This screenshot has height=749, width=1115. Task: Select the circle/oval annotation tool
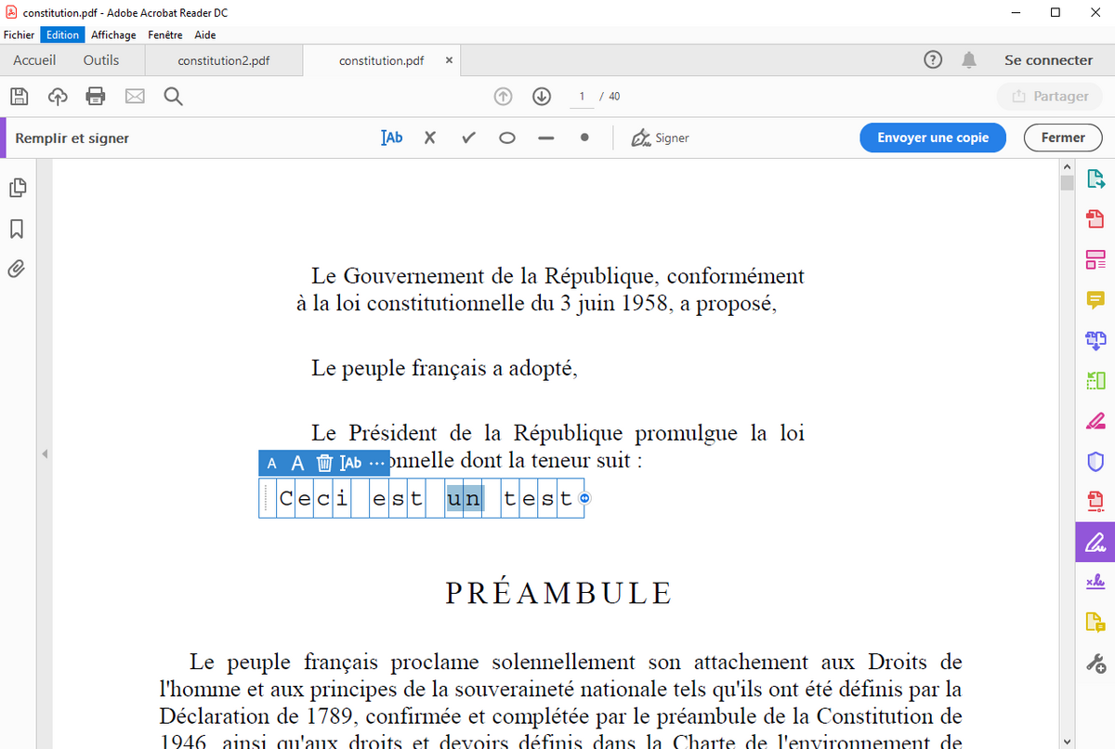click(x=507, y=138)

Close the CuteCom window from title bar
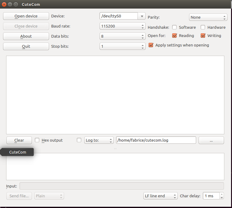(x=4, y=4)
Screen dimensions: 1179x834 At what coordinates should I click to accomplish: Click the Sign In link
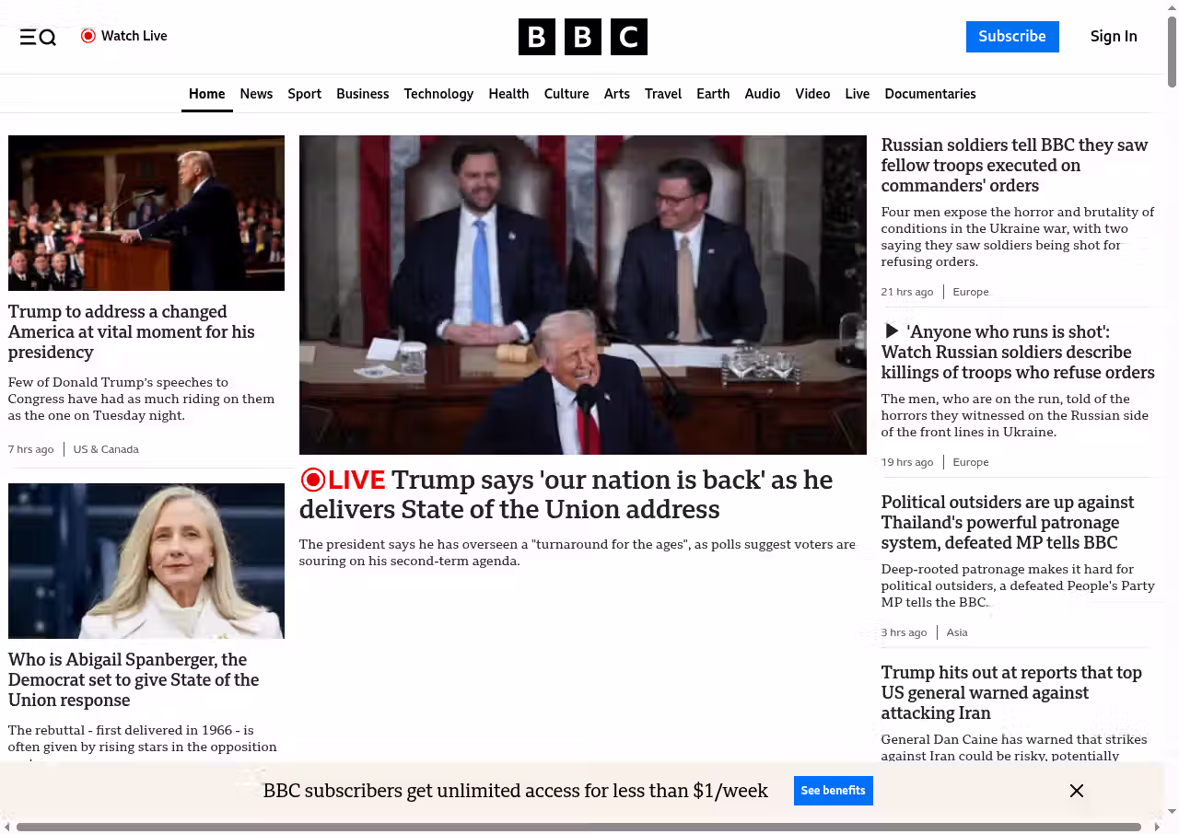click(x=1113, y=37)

§ **Action item**
When a picture appears among the entries, skip it; transcribe everything else exactly.

§ **The completed task**
This screenshot has height=749, width=1115. Task: Select the circle/oval annotation tool
click(x=507, y=138)

Close the CuteCom window from title bar
(x=4, y=4)
Screen dimensions: 1179x834 At what coordinates should I click to accomplish: Click the Sign In link
click(x=1113, y=37)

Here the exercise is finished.